G.O.G. 666
- Dust-jacket from the first edition
- Author: John Taine
- Cover artist: John T. Brooks
- Language: English
- Genre: Science fiction novel
- Publisher: Fantasy Press
- Publication date: 1954
- Publication place: United States
- Media type: Print (hardback)
- Pages: 256 pp
- OCLC: 1625086

= G.O.G. 666 =

1954 novel by Eric Temple Bell

G.O.G. 666 is a science fiction novel by author John Taine (pseudonym of Eric Temple Bell).

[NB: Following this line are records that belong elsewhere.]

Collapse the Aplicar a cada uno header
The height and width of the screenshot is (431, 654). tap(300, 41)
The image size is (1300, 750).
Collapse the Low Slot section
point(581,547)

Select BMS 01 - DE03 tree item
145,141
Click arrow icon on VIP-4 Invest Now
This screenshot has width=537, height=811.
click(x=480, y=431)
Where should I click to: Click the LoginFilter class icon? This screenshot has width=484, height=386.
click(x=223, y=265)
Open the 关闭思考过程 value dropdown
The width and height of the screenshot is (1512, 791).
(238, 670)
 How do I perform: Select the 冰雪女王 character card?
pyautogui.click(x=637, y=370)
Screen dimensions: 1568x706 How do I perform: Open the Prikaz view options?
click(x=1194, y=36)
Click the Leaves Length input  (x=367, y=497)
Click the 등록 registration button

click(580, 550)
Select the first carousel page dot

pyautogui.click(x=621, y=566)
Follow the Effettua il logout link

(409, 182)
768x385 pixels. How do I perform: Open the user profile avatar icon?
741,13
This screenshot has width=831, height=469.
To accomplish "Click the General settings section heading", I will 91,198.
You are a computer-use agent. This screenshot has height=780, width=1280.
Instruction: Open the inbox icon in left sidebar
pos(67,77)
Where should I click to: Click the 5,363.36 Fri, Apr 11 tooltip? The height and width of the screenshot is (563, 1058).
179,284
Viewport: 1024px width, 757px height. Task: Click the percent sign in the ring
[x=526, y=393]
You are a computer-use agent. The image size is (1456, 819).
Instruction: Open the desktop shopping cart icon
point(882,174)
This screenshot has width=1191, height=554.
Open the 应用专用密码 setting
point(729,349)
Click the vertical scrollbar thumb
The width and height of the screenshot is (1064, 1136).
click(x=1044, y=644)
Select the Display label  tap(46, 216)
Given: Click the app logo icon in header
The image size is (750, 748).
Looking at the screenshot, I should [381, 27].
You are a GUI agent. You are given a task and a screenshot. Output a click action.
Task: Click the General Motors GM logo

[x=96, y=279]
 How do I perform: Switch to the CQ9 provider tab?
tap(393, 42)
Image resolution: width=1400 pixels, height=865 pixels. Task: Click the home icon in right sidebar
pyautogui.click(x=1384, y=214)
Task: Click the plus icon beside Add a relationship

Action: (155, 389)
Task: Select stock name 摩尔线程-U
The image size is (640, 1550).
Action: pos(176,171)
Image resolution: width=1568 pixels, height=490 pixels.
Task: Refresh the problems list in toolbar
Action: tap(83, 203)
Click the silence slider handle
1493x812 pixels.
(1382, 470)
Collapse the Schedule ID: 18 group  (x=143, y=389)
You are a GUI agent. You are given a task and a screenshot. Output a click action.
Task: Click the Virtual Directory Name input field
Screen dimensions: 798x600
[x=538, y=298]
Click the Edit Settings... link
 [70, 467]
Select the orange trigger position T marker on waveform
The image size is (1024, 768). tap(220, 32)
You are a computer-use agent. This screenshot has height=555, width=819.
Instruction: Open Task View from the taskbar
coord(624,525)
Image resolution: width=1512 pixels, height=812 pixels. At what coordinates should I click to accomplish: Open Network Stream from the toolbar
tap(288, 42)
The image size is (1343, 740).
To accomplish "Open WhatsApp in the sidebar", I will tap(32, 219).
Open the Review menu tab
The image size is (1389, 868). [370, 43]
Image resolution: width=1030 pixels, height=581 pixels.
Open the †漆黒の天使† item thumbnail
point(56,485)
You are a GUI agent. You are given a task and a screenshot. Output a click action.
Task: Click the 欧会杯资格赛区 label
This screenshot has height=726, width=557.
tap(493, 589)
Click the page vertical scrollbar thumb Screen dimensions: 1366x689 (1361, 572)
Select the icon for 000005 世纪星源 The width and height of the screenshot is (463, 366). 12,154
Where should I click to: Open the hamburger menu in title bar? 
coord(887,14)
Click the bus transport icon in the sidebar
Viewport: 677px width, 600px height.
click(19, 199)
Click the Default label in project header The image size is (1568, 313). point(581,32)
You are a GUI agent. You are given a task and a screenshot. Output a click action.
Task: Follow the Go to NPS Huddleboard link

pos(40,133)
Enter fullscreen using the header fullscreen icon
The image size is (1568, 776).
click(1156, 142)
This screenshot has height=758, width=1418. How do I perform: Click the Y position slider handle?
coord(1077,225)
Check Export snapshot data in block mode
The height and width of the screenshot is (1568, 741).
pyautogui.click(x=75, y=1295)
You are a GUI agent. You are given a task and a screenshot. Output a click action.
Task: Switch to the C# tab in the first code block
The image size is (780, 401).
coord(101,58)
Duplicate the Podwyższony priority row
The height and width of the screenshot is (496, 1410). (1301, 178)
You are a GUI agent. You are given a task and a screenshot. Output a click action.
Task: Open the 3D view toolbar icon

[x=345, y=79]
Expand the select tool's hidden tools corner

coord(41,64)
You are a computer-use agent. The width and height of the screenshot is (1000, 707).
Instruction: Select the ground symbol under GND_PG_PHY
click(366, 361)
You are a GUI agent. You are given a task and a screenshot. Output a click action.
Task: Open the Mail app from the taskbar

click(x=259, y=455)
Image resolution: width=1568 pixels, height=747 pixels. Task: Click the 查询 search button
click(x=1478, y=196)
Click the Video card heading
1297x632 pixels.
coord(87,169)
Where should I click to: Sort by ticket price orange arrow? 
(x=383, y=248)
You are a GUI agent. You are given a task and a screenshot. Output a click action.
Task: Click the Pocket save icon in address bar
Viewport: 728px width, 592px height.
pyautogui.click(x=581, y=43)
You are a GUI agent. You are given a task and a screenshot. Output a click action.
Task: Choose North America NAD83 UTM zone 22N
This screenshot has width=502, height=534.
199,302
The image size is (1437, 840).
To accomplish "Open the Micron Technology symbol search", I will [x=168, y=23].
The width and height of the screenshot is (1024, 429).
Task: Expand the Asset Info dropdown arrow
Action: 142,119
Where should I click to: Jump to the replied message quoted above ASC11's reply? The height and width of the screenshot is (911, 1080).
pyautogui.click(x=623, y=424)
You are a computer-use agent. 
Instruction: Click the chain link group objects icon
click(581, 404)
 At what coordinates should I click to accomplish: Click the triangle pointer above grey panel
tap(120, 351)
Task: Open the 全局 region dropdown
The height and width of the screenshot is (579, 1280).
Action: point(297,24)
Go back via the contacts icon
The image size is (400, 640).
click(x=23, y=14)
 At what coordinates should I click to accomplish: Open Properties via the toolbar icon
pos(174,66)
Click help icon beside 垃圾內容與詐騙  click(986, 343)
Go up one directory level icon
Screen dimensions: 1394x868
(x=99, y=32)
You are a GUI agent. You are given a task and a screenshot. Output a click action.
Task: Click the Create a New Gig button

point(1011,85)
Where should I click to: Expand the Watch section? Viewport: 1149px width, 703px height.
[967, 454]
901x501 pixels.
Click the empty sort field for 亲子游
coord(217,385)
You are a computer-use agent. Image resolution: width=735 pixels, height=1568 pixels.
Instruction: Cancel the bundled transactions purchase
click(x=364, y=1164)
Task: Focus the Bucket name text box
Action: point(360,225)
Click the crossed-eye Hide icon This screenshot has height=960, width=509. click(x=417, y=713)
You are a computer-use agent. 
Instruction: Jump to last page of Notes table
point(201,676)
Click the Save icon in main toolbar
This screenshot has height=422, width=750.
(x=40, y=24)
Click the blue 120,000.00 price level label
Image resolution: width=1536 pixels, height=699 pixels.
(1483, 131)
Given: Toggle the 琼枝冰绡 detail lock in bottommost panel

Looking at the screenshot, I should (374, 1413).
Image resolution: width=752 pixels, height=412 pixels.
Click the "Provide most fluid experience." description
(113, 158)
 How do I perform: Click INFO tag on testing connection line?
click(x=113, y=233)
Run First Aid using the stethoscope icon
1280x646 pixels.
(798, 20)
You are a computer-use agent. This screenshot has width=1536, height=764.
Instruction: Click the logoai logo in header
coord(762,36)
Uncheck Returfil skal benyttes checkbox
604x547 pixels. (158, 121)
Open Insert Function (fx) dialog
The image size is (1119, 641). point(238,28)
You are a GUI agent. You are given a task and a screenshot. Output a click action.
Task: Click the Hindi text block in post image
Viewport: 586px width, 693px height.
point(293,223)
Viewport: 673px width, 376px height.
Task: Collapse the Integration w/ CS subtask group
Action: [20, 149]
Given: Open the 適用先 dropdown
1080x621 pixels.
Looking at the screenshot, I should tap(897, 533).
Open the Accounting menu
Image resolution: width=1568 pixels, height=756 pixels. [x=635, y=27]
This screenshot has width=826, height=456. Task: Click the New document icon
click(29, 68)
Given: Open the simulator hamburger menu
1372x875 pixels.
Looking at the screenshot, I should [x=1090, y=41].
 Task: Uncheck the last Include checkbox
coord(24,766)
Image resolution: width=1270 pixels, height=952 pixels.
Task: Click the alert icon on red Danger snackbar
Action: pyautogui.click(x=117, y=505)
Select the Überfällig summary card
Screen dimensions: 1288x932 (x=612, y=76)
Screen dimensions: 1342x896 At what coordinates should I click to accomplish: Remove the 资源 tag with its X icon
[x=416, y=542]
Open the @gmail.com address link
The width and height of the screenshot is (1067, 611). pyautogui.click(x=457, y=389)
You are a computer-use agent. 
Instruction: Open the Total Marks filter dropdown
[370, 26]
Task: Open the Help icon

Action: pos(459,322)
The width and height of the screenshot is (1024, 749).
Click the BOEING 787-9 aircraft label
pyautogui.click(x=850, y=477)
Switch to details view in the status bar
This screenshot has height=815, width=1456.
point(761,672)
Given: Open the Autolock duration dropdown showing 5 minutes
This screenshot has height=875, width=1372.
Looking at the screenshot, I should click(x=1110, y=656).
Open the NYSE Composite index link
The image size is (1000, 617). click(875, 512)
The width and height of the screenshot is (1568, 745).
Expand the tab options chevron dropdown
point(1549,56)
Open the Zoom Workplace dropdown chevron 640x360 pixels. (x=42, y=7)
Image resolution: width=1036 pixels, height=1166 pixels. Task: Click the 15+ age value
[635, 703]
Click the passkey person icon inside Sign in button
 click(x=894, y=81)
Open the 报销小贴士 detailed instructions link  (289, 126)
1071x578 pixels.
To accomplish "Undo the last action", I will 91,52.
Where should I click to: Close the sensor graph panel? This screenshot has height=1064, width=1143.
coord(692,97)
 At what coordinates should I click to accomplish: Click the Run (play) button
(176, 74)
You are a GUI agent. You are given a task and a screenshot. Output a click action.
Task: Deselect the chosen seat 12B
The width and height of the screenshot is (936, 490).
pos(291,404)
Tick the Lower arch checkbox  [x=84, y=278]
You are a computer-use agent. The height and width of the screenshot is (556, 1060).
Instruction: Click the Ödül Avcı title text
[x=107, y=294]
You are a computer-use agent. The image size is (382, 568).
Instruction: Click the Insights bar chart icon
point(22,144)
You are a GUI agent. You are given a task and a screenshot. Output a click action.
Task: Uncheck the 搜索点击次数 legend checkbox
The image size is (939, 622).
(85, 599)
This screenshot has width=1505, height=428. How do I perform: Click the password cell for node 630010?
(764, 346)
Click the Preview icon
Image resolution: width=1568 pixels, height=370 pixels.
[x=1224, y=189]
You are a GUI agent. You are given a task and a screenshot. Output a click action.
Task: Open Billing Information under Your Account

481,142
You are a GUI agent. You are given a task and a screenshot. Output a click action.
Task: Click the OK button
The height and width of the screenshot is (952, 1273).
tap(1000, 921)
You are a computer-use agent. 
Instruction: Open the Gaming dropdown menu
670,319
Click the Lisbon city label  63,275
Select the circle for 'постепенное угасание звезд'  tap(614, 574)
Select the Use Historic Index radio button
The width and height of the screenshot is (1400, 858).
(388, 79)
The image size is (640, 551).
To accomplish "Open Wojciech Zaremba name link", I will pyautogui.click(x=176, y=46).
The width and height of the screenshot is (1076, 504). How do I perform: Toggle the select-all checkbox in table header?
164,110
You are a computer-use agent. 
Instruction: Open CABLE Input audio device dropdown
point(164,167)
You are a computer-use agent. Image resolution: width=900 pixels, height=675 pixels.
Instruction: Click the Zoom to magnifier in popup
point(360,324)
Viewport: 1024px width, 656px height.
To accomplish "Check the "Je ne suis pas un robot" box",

It was first published in 1954 by Fantasy Press in an edition of 1,815 copies.

==Plot introduction==
The novel concerns Russian genetics experiments resulting in a being that is half ape, half brain.

==Reception==
Anthony Boucher received the novel unfavorably, describing it as "slow and muddled" and saying that "Neither story nor science can stand comparison with Taine's best work." P. Schuyler Miller reported that "it's not the best Taine." New Worlds reviewer Leslie Flood dismissed the novel as "science-fiction of the most boring and tasteless sort", saying "this literary lapse of a once-great fantasy author should have suffered the oblivion it deserved, had it not been for the overenthusiasm of a specialist science-fiction press".